When the records requested are not provided in a timely manner, the liquidator has powers under section 261 of the Companies Act 1993 (“the Act”) to issue a written notice demanding the records and it is an offence to fail to comply with a notice.
Pursuant to section 263 of the Act, a person is not entitled to claim or enforce a lien, over the books and records of the company, against the liquidator, that arises in relation to a debt for the provision of services to the company prior to the liquidation commencing. However, the debt is a preferential claim in the liquidation to the extent of 10% of the total debt up to a maximum of $2,000.
When it comes to obtaining information about the company’s affairs, again our initial approach is to ask the people concerned to provide it.
But, if that doesn’t happen, section 261 of the Act also gives the liquidator the power to issue a notice in writing to various categories of people who have knowledge of the company’s affairs, to attend on the liquidator in person to provide the information that they have.

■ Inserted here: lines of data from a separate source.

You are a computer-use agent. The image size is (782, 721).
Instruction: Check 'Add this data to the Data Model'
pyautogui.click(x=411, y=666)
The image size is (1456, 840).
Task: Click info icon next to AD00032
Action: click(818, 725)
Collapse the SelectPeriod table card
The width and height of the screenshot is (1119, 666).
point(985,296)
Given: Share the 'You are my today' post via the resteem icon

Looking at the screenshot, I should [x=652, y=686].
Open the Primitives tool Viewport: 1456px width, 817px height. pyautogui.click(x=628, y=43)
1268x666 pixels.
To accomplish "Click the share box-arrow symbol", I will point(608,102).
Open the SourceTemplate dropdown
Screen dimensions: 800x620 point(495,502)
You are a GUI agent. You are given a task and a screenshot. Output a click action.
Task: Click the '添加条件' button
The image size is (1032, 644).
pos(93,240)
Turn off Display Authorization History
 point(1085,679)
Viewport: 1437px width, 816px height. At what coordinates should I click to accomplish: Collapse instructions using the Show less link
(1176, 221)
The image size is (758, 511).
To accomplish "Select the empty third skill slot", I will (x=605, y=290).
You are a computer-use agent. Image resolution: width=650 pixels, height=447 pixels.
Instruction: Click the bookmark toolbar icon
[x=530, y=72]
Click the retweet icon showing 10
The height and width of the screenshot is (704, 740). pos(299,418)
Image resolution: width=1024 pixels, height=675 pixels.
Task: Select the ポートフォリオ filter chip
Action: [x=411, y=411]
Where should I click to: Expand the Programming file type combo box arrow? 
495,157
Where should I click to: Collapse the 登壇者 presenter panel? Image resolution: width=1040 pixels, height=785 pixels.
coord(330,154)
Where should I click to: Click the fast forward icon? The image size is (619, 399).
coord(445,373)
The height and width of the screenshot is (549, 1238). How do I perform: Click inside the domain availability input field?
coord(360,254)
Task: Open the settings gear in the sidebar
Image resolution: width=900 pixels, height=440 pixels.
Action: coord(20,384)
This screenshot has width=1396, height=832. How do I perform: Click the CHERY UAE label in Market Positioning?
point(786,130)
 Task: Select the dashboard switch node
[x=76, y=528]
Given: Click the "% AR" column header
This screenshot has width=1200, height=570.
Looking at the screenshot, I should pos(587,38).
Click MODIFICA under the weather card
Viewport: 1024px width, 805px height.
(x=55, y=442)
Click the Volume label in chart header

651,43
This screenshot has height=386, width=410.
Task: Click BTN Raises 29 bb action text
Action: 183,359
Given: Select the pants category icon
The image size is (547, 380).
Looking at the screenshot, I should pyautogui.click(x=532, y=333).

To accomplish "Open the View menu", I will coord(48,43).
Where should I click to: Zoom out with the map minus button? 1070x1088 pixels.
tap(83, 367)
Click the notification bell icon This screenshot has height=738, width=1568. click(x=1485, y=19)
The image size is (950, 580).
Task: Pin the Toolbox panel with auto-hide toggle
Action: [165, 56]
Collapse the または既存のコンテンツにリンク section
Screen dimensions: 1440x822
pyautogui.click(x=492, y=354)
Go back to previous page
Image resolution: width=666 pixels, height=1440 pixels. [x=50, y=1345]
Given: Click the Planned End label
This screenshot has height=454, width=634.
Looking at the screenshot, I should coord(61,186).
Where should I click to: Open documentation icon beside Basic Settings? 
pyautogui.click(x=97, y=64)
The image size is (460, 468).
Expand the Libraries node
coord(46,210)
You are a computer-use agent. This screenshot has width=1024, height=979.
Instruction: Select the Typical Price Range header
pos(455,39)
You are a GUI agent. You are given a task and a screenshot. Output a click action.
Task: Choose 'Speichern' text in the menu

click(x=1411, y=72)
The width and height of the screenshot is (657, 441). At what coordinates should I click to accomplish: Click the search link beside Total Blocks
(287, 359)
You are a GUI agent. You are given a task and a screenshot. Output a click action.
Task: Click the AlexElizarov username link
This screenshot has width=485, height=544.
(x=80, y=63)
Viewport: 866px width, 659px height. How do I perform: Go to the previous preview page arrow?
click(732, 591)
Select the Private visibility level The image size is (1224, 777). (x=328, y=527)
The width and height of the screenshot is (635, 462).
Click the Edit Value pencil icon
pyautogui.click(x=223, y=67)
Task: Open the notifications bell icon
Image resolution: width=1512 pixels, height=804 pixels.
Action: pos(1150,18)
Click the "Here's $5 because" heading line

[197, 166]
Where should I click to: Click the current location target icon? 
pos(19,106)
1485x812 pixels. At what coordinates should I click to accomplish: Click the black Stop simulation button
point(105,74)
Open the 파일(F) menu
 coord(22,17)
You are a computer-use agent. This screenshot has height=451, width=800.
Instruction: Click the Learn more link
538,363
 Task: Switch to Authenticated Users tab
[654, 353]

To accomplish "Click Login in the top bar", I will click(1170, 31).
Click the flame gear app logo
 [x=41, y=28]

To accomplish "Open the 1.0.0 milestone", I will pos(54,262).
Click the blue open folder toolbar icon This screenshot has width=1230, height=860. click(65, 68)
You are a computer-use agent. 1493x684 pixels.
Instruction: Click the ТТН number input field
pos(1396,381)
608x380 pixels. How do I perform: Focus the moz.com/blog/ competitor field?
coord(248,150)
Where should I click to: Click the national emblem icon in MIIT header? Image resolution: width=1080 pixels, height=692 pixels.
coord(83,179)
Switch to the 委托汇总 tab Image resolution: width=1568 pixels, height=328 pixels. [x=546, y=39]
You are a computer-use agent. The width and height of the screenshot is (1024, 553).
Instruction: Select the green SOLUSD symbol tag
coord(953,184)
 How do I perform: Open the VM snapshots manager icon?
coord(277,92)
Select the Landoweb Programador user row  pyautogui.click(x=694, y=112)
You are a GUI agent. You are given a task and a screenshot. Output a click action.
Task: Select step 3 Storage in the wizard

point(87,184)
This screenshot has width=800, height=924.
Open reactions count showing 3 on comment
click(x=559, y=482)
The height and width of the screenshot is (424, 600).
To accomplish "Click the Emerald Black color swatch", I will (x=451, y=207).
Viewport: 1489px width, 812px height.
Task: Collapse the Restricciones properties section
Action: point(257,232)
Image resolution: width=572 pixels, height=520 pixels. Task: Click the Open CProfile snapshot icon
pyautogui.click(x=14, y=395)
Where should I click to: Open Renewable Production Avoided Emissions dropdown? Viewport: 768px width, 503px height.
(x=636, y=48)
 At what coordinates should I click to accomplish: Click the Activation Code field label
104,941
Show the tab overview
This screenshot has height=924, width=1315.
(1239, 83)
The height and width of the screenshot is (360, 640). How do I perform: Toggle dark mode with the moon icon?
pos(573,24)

The people who can be required to attend are –
- a director or former director of the company; or
- a shareholder of the company; or
- a person who was involved in the promotion or formation of the company; or
- a person who is, or has been, an employee of the company; or
- a receiver, accountant, auditor, bank officer, or other person having knowledge of the affairs of the company; or
- a person who is acting or who has at any time acted as a solicitor for the company.
The person to whom the Notice is issued may be required –
- to attend on the liquidator at such reasonable time or times and at such place as may be specified in the notice:
- to provide the liquidator with such information about the business, accounts, or affairs of the company as the liquidator requests:
- to be examined on oath or affirmation by the liquidator or by a barrister or solicitor acting on behalf of the liquidator on any matter relating to the business, accounts, or affairs of the company:
- to assist in the liquidation to the best of the person’s ability.
A person who fails to comply with a notice given under this section commits an offence and, if convicted, is liable to a fine not exceeding $50,000 or imprisonment for up to 2 years.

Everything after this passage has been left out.